## Do this
Render every line of the data below as a numbered list, omitting any blank lines.

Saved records
※ ※ ※

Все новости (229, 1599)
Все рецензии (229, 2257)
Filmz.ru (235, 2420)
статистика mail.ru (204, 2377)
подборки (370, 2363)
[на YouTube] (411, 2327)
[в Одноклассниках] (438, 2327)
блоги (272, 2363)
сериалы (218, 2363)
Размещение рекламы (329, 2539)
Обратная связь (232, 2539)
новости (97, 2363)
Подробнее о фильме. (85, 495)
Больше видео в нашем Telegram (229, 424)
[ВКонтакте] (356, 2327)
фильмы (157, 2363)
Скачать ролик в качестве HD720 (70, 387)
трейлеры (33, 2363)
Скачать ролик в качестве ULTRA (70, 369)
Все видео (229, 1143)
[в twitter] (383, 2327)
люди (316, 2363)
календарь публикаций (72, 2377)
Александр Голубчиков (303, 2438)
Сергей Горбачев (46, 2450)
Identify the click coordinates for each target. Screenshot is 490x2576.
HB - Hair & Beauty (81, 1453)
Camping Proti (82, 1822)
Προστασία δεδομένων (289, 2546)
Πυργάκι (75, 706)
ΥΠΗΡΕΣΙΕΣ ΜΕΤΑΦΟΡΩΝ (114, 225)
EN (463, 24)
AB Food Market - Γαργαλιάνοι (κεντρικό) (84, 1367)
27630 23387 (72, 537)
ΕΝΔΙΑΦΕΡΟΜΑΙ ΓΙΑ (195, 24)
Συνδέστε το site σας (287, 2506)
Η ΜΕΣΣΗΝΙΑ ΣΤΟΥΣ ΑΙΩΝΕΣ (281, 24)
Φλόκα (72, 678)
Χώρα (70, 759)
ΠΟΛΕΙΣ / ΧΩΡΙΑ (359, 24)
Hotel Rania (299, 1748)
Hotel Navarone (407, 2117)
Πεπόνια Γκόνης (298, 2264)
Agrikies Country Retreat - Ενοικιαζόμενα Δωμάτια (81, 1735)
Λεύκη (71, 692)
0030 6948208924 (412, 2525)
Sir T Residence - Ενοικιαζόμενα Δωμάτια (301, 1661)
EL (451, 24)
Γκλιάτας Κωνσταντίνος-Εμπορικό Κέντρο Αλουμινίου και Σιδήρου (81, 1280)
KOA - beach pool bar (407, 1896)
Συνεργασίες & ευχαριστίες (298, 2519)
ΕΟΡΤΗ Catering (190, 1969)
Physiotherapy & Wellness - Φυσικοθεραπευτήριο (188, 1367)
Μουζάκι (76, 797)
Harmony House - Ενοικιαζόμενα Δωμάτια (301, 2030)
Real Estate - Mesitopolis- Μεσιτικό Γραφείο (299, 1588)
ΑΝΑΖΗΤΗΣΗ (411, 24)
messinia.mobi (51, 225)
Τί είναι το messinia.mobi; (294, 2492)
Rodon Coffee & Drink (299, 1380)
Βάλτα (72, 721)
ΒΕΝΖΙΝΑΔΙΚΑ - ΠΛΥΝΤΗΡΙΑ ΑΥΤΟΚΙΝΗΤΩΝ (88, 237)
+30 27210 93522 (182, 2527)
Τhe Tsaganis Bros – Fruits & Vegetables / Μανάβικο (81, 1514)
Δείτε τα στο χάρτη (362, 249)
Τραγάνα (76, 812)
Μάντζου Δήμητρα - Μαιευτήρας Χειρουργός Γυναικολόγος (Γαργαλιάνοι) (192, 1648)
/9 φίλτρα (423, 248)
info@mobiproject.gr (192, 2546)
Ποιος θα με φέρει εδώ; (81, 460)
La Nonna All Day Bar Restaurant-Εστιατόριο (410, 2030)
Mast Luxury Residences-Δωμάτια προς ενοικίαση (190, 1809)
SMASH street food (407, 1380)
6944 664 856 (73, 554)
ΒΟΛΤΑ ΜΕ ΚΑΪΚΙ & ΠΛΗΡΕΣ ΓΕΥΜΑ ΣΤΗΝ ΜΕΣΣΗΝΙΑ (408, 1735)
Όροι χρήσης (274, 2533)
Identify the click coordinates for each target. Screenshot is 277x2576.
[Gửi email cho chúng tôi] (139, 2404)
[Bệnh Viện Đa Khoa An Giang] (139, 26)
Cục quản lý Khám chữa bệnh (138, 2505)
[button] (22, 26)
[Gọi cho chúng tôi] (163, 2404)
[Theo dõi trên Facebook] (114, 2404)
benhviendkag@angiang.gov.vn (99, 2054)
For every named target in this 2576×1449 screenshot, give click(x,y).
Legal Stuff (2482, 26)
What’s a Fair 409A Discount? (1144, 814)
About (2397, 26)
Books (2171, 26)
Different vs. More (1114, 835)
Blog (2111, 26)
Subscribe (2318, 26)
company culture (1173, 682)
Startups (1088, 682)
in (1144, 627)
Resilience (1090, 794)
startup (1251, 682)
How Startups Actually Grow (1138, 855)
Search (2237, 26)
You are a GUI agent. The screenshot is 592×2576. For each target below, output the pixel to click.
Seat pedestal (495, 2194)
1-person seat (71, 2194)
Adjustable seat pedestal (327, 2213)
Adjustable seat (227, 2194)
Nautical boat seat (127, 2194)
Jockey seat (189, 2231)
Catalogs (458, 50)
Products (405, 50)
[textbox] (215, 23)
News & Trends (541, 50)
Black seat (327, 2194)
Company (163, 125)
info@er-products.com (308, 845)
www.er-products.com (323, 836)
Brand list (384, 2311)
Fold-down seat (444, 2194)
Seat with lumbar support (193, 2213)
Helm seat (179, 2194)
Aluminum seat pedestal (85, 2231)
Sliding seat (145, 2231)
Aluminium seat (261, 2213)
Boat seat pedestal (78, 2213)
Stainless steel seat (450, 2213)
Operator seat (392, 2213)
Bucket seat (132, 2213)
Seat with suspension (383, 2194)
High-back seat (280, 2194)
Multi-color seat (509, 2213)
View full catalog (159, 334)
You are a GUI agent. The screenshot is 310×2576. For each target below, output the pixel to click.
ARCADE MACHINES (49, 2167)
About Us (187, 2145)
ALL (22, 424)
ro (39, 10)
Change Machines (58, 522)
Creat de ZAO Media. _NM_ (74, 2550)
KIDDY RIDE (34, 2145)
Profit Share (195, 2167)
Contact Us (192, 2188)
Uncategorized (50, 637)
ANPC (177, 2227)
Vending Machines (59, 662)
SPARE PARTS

※ ※ ※

## Problem solution
1. Все новости (229, 1599)
2. Все рецензии (229, 2257)
3. Filmz.ru (235, 2420)
4. статистика mail.ru (204, 2377)
5. подборки (370, 2363)
6. [на YouTube] (411, 2327)
7. [в Одноклассниках] (438, 2327)
8. блоги (272, 2363)
9. сериалы (218, 2363)
10. Размещение рекламы (329, 2539)
11. Обратная связь (232, 2539)
12. новости (97, 2363)
13. Подробнее о фильме. (85, 495)
14. Больше видео в нашем Telegram (229, 424)
15. [ВКонтакте] (356, 2327)
16. фильмы (157, 2363)
17. Скачать ролик в качестве HD720 (70, 387)
18. трейлеры (33, 2363)
19. Скачать ролик в качестве ULTRA (70, 369)
20. Все видео (229, 1143)
21. [в twitter] (383, 2327)
22. люди (316, 2363)
23. календарь публикаций (72, 2377)
24. Александр Голубчиков (303, 2438)
25. Сергей Горбачев (46, 2450)
26. Identify the click coordinates for each target. Screenshot is 490x2576.
27. HB - Hair & Beauty (81, 1453)
28. Camping Proti (82, 1822)
29. Προστασία δεδομένων (289, 2546)
30. Πυργάκι (75, 706)
31. ΥΠΗΡΕΣΙΕΣ ΜΕΤΑΦΟΡΩΝ (114, 225)
32. EN (463, 24)
33. AB Food Market - Γαργαλιάνοι (κεντρικό) (84, 1367)
34. 27630 23387 (72, 537)
35. ΕΝΔΙΑΦΕΡΟΜΑΙ ΓΙΑ (195, 24)
36. Συνδέστε το site σας (287, 2506)
37. Η ΜΕΣΣΗΝΙΑ ΣΤΟΥΣ ΑΙΩΝΕΣ (281, 24)
38. Φλόκα (72, 678)
39. Χώρα (70, 759)
40. ΠΟΛΕΙΣ / ΧΩΡΙΑ (359, 24)
41. Hotel Rania (299, 1748)
42. Hotel Navarone (407, 2117)
43. Πεπόνια Γκόνης (298, 2264)
44. Agrikies Country Retreat - Ενοικιαζόμενα Δωμάτια (81, 1735)
45. Λεύκη (71, 692)
46. 0030 6948208924 (412, 2525)
47. Sir T Residence - Ενοικιαζόμενα Δωμάτια (301, 1661)
48. EL (451, 24)
49. Γκλιάτας Κωνσταντίνος-Εμπορικό Κέντρο Αλουμινίου και Σιδήρου (81, 1280)
50. KOA - beach pool bar (407, 1896)
51. Συνεργασίες & ευχαριστίες (298, 2519)
52. ΕΟΡΤΗ Catering (190, 1969)
53. Physiotherapy & Wellness - Φυσικοθεραπευτήριο (188, 1367)
54. Μουζάκι (76, 797)
55. Harmony House - Ενοικιαζόμενα Δωμάτια (301, 2030)
56. Real Estate - Mesitopolis- Μεσιτικό Γραφείο (299, 1588)
57. ΑΝΑΖΗΤΗΣΗ (411, 24)
58. messinia.mobi (51, 225)
59. Τί είναι το messinia.mobi; (294, 2492)
60. Rodon Coffee & Drink (299, 1380)
61. Βάλτα (72, 721)
62. ΒΕΝΖΙΝΑΔΙΚΑ - ΠΛΥΝΤΗΡΙΑ ΑΥΤΟΚΙΝΗΤΩΝ (88, 237)
63. +30 27210 93522 (182, 2527)
64. Τhe Tsaganis Bros – Fruits & Vegetables / Μανάβικο (81, 1514)
65. Δείτε τα στο χάρτη (362, 249)
66. Τραγάνα (76, 812)
67. Μάντζου Δήμητρα - Μαιευτήρας Χειρουργός Γυναικολόγος (Γαργαλιάνοι) (192, 1648)
68. /9 φίλτρα (423, 248)
69. info@mobiproject.gr (192, 2546)
70. Ποιος θα με φέρει εδώ; (81, 460)
71. La Nonna All Day Bar Restaurant-Εστιατόριο (410, 2030)
72. Mast Luxury Residences-Δωμάτια προς ενοικίαση (190, 1809)
73. SMASH street food (407, 1380)
74. 6944 664 856 (73, 554)
75. ΒΟΛΤΑ ΜΕ ΚΑΪΚΙ & ΠΛΗΡΕΣ ΓΕΥΜΑ ΣΤΗΝ ΜΕΣΣΗΝΙΑ (408, 1735)
76. Όροι χρήσης (274, 2533)
77. Identify the click coordinates for each target. Screenshot is 277x2576.
78. [Gửi email cho chúng tôi] (139, 2404)
79. [Bệnh Viện Đa Khoa An Giang] (139, 26)
80. Cục quản lý Khám chữa bệnh (138, 2505)
81. [button] (22, 26)
82. [Gọi cho chúng tôi] (163, 2404)
83. [Theo dõi trên Facebook] (114, 2404)
84. benhviendkag@angiang.gov.vn (99, 2054)
85. For every named target in this 2576×1449 screenshot, give click(x,y).
86. Legal Stuff (2482, 26)
87. What’s a Fair 409A Discount? (1144, 814)
88. About (2397, 26)
89. Books (2171, 26)
90. Different vs. More (1114, 835)
91. Blog (2111, 26)
92. Subscribe (2318, 26)
93. company culture (1173, 682)
94. Startups (1088, 682)
95. in (1144, 627)
96. Resilience (1090, 794)
97. startup (1251, 682)
98. How Startups Actually Grow (1138, 855)
99. Search (2237, 26)
100. You are a GUI agent. The screenshot is 592×2576. For each target below, output the pixel to click.
101. Seat pedestal (495, 2194)
102. 1-person seat (71, 2194)
103. Adjustable seat pedestal (327, 2213)
104. Adjustable seat (227, 2194)
105. Nautical boat seat (127, 2194)
106. Jockey seat (189, 2231)
107. Catalogs (458, 50)
108. Products (405, 50)
109. [textbox] (215, 23)
110. News & Trends (541, 50)
111. Black seat (327, 2194)
112. Company (163, 125)
113. info@er-products.com (308, 845)
114. www.er-products.com (323, 836)
115. Brand list (384, 2311)
116. Fold-down seat (444, 2194)
117. Seat with lumbar support (193, 2213)
118. Helm seat (179, 2194)
119. Aluminum seat pedestal (85, 2231)
120. Sliding seat (145, 2231)
121. Aluminium seat (261, 2213)
122. Boat seat pedestal (78, 2213)
123. Stainless steel seat (450, 2213)
124. Operator seat (392, 2213)
125. Bucket seat (132, 2213)
126. Seat with suspension (383, 2194)
127. High-back seat (280, 2194)
128. Multi-color seat (509, 2213)
129. View full catalog (159, 334)
130. You are a GUI agent. The screenshot is 310×2576. For each target below, output the pixel to click.
131. ARCADE MACHINES (49, 2167)
132. About Us (187, 2145)
133. ALL (22, 424)
134. ro (39, 10)
135. Change Machines (58, 522)
136. Creat de ZAO Media. _NM_ (74, 2550)
137. KIDDY RIDE (34, 2145)
138. Profit Share (195, 2167)
139. Contact Us (192, 2188)
140. Uncategorized (50, 637)
141. ANPC (177, 2227)
142. Vending Machines (59, 662)
143. SPARE PARTS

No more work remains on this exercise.